On May 6, 2014, the U.S. Court of Appeals for the Tenth Circuit in Miller v. Basic Research, LLC, No.13-4048 (10th Cir. May 6, 2014), dismissed defendant’s appeal of a district court’s order enforcing a class settlement agreement, over defendant’s objection. The Tenth Circuit held that the case was an impermissible interlocutory appeal and that it therefore had no jurisdiction.
The ruling is important for employers in the process of settling workplace class actions. It illustrates that once material terms of settlement have been agreed upon, later attempts to abandon the agreement may be unsuccessful and notice may be sent to class, over defendant’s objection, before appellate review.
Defendant, Basic Research, a manufacturer of a weight-loss dietary supplement called Akävar 20/50, marketed its drug as follows: “Eat all you want and still lose weight.” A class of purchasers filed suit, alleging that they relied on the marketing pitch, and that the slogan constituted false and misleading advertising.
The district court certified a class “limited to those persons who purchased Akavar in reliance on the slogan ‘Eat all you want and still lose weight.’” After class certification, the parties entered into mediation. Following negotiations, defendants’ counsel drafted and all parties signed a handwritten “Proposed Terms” document outlining the terms of an expected class settlement. The parties then filed a notice of settlement with the district court. The notice stated that the mediation was “successful” and that the parties were preparing a formal settlement agreement.

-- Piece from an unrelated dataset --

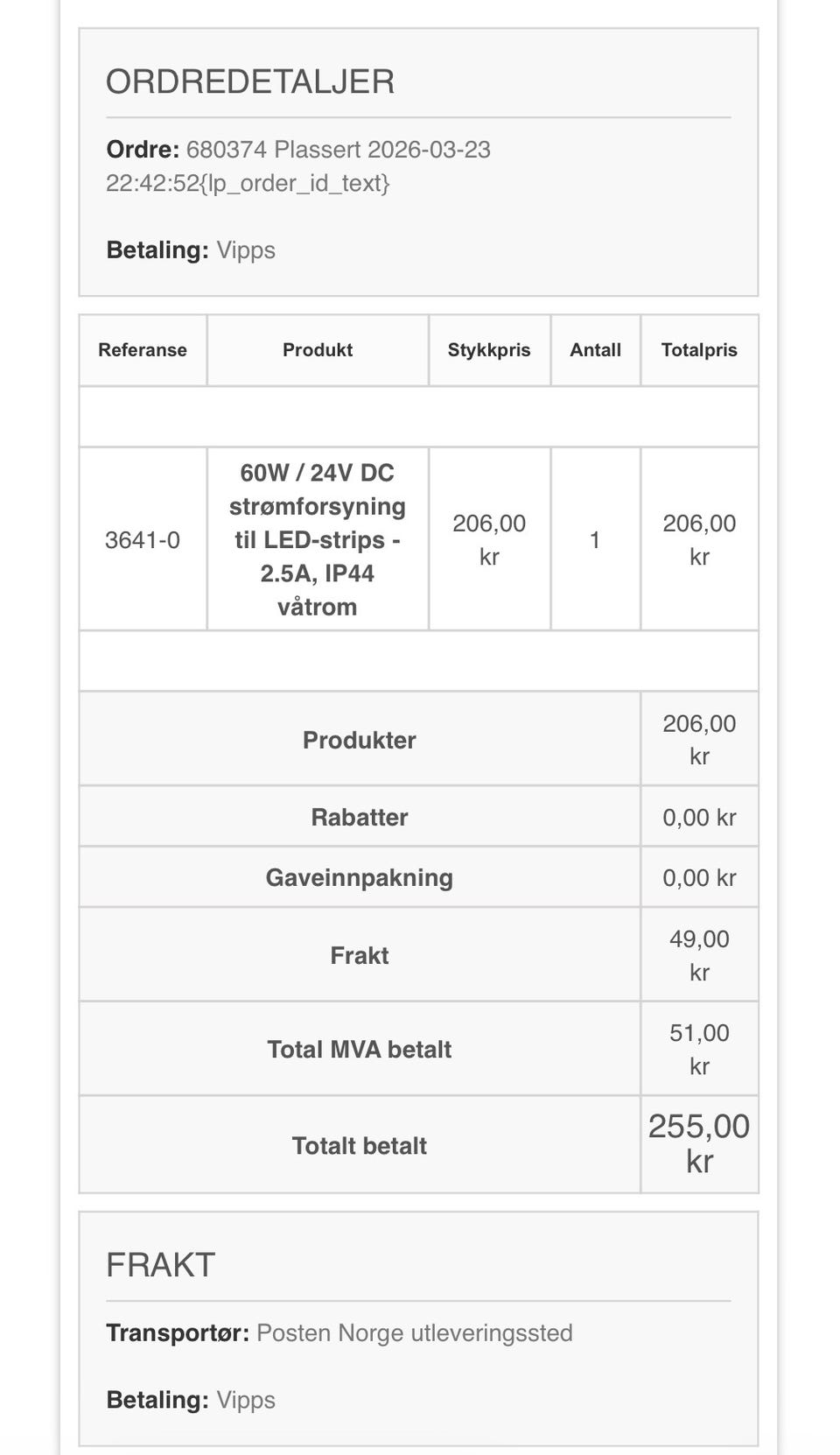Click Vipps payment text in the order details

At some point, defendants stopped participating in the drafting process. Plaintiffs subsequently moved to enforce what they argued was a binding contract. The district court granted plaintiffs’ motion. It concluded that the parties had agreed to the material terms of a settlement and that any ongoing disagreements concerned only “linguistic changes.” Miller v. Basic Research, LLC, 2013 WL 1194721, at *1 (D. Utah, Mar. 22, 2013). Defendants appealed, arguing that, amongst other things, their interests would be harmed by sending out notice of settlement prior to appellate review.
The Tenth Circuit Opinion
The Tenth Circuit never made it to the merits of the appeal. The Tenth Circuit focused its opinion on whether it had jurisdiction to hear the matter and concluded that it did not. The Tenth Circuit reasoned that because the district court had not yet reached its final decision, which would entail approving the proposed settlement, and because the defendants were unable to prove an exception to the final judgment rule, it lacked appellate jurisdiction.
The Tenth Circuit rejected defendant’s argument that granting enforcement of the settlement was the functional equivalent of issuing an injunction under 28 U.S.C. § 1292(a)(1) (providing appellate jurisdiction to review district court orders “granting, continuing, modifying, refusing or dissolving injunctions.”) Further, the Tenth Circuit did not find that it had appellate jurisdiction under the collateral order doctrine. The Tenth Circuit was not persuaded that delaying appellate review imposed serious consequences or that the district court’s decision would evade appellate review. The Tenth Circuit further stressed that the fairness to the plaintiff class would be addressed at the Rule 23 hearing.
Implications for Employers
This case is a cautionary tale for companies involved in class action settlements. A defendant has an interest in settling a class action, but it faces potential problems if it backs out of a “deal” when the parties’ memorandum of understanding is deemed enforceable and its terms disadvantage the defendant. As a matter of contract law, if material terms have been agreed upon, complete abandonment of the settlement negotiation by a defendant will not serve to kill the settlement. The agreement, although not final, may be far enough along to be enforced by the district court and such enforcement will not be immediately appealable. In the context of class settlement, this may result in class notice being issued notwithstanding defendants’ objections and prior to any appellate review.